Kazimir cree que habrá que subir aún más las tasas en la zona euro

El presidente del Banco Central de Eslovaquia y miembro del Consejo de Gobierno del Banco Central Europeo, Peter Kazimir, ha lanzado una advertencia contundente: el emisor del euro tendrá que subir aún más las tasas de interés oficiales durante las próximas reuniones si quiere evitar un descalabro mayor en la estabilidad de los precios.

El banquero central eslovaco, tradicionalmente alineado con el ala más ortodoxa y firme del BCE, justificó la necesidad de este endurecimiento monetario adicional debido al severo repunte de la inflación global, un fenómeno macroeconómico provocado en gran medida por la preocupante escalada de la guerra en Irán.

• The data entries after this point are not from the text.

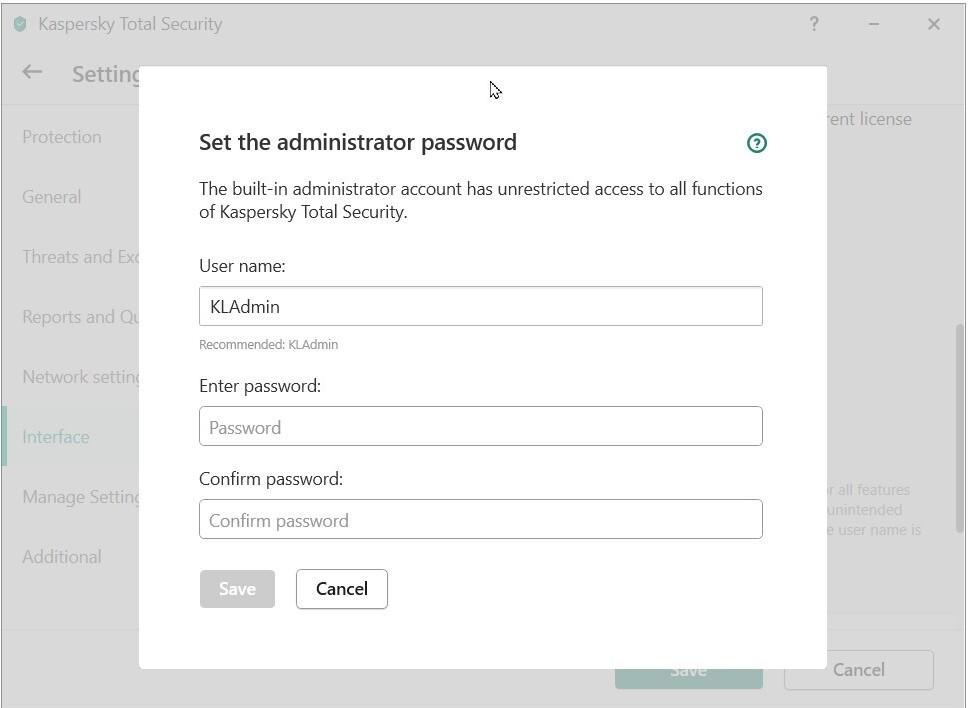
Task: Minimize the Kaspersky Total Security window
Action: pyautogui.click(x=874, y=24)
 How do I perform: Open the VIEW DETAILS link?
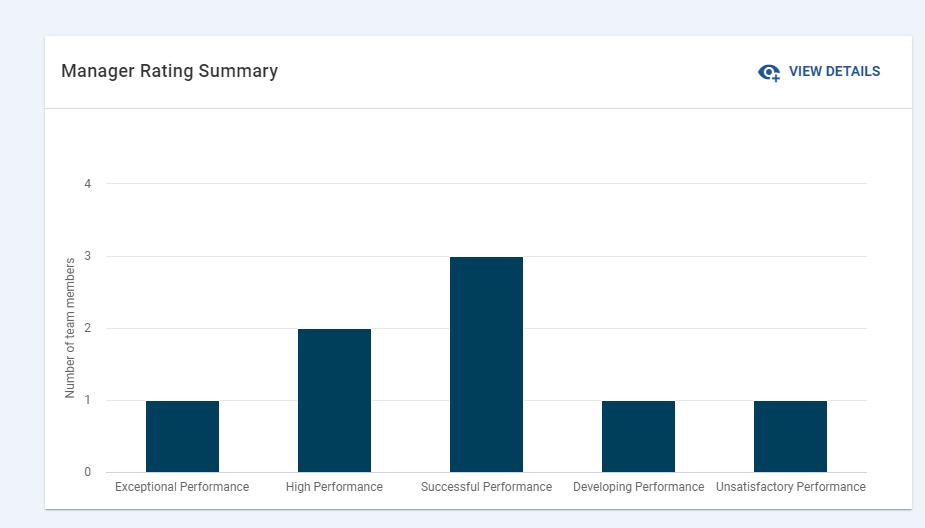pyautogui.click(x=834, y=72)
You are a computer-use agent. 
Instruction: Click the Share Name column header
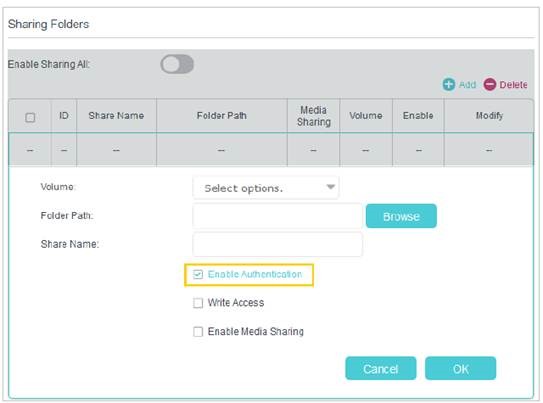[116, 116]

Según el diagnóstico, el conflicto bélico en Oriente Medio ha alterado de forma drástica los flujos energéticos mundiales y las cadenas de suministro logístico. Esto amenaza con desatar un escenario donde el encarecimiento de la vida no solo sea un shock transitorio, sino que termine por extenderse y consolidarse de forma estructural en la región de la eurozona.

Cuando los precios de las materias primas como el petróleo y el gas natural se disparan debido a la incertidumbre militar en el Golfo Pérsico, el coste de producir bienes, transportar mercancías y calentar los hogares europeos sufre un incremento inmediato.

El gran temor de Fráncfort, respaldado por la postura del gobernador eslovaco, es la aparición de los temidos «efectos de segunda ronda». Si las empresas y los trabajadores asumen que la inflación derivada del conflicto en Irán ha llegado para quedarse, ajustarán al alza sus precios de venta y sus demandas salariales, creando una espiral inflacionaria interna autónoma que la política monetaria tardaría años en revertir.

Esta receta clásica de la macroeconomía encarece de inmediato las hipotecas de las familias, los créditos al consumo y las líneas de financiación de las corporaciones, desalentando el gasto innecesario y forzando una moderación en la fijación de precios en el mercado interno. Kazimir insiste en que, aunque este tratamiento sea económicamente doloroso a corto plazo, el peaje de permitir que la inflación se enquiste por encima del objetivo oficial del 2% sería infinitamente superior para la cohesión social y la competitividad del bloque.

Elevar las tasas de interés en un momento en que el tejido empresarial europeo ya soporta márgenes de beneficio mermados por la factura energética global eleva de forma significativa el riesgo de empujar a la eurozona hacia una recesión técnica.

Las salas de operaciones y las grandes firmas de inversión ya han comenzado a recalcular sus modelos de renta fija, internalizando que el precio del dinero en la eurozona permanecerá en cotas restrictivas por un periodo mucho más extenso de lo previsto.

Con el fantasma de la estanflación en el horizonte, Fráncfort se prepara para tiempos complejos, donde la geopolítica exterior volverá a dictar el ritmo y la severidad de las decisiones financieras que marcan el destino del euro.